### Tekstfragment:
* * *

Uit coulance hebben wij tot 1 augustus 2020 bijgedragen in de kostenverdeling. (…)”.
2.21.
Bij brief van 20 november 2020 heeft [eiser] als volgt gereageerd:
‘(…). Ik heb onze samenwerking inderdaad eenzijdig opgezegd. Ik heb duidelijk aangegeven zowel in brief als in gesprek dat onze samenwerking eindig is en dat er een tijdspad voor ontbinding afgesproken is tot 1 januari 2020. U heeft hier in toegestemd in dat gesprek. Daarnaast, met klem nogmaals, ik heb niet het huurcontract opgezegd. (…)
Uw vertrek uit het pand per 1 augustus 2020, zoals u hebt aangekondigd, welke niet volledig is gerealiseerd per die datum, heeft geen invloed op de zakelijke overeenkomst die wij hebben gesloten. Ik heb van u een feitelijke opzegging van de huur voor de betreffende 2 kamers en de andere algemeen gedeelde kosten per 11 oktober 2020. Dat is leidend in het opheffen van onze zakelijke overeenkomst. U voldoet daarmee aan de verplichting om de huur schriftelijk op te zeggen. (…)

* * *

### Gegevensfragment:
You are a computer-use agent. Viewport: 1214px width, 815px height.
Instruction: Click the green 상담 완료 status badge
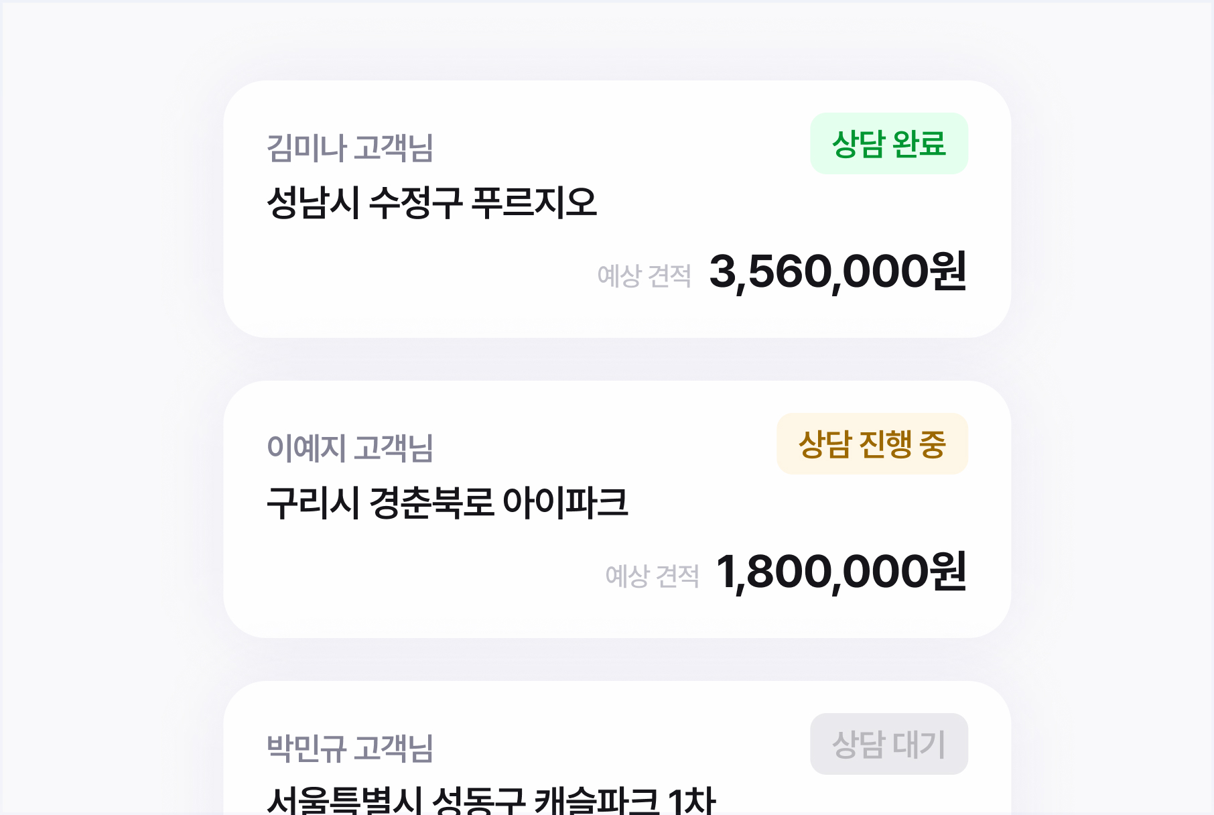pos(888,143)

* * *

### Opdracht A:
Met ingang van welke datum heeft de schrijver van de brief van 20 november 2020 volgens het tekstfragment een feitelijke opzegging van de huur ontvangen?
### Opdracht B:
Vertaal deze zin uit het tekstfragment in het Engels: "Ik heb onze samenwerking inderdaad eenzijdig opgezegd."
### Opdracht C:
Schrijf verder aan het tekstfragment over de opzegging van de huur en de beëindiging van de samenwerking, vanaf de laatste zin.

### Uitvoer A:
Met ingang van 11 oktober 2020.

### Uitvoer B:
I did indeed terminate our collaboration unilaterally.

### Uitvoer C:
Ik stel u hierbij in gebreke om de gehuurde kamers in de oude staat terug te brengen. Ik zal gepaste actie ondernemen om deze ruimten in oude staat terug te brengen als mede de vloer in de wachtruimte. De kosten zal ik op u verhalen. (…)’
2.22.
Bij brief van 24 november 2020 reageert [gedaagde] – voor zover van belang – als volgt:
“(…)
Als resultaat van uw opzegging hebben wij begin juli daarom in gezamenlijk overleg besloten, dat per 1 augustus 2020 [naam C] als medewerkster met mij meegaat naar Assen en dat medewerkster [secretaresse 2] bij u blijft in [woonplaats] .
Besproken is dat ik in de weken tussen half juli en 1 augustus (…) ga verhuizen naar mijn nieuwe praktijkruimte in Assen, zodat de beide onderhuurruimten per 1 augustus 2020 weer als praktijkruimten voor u beschikbaar zijn.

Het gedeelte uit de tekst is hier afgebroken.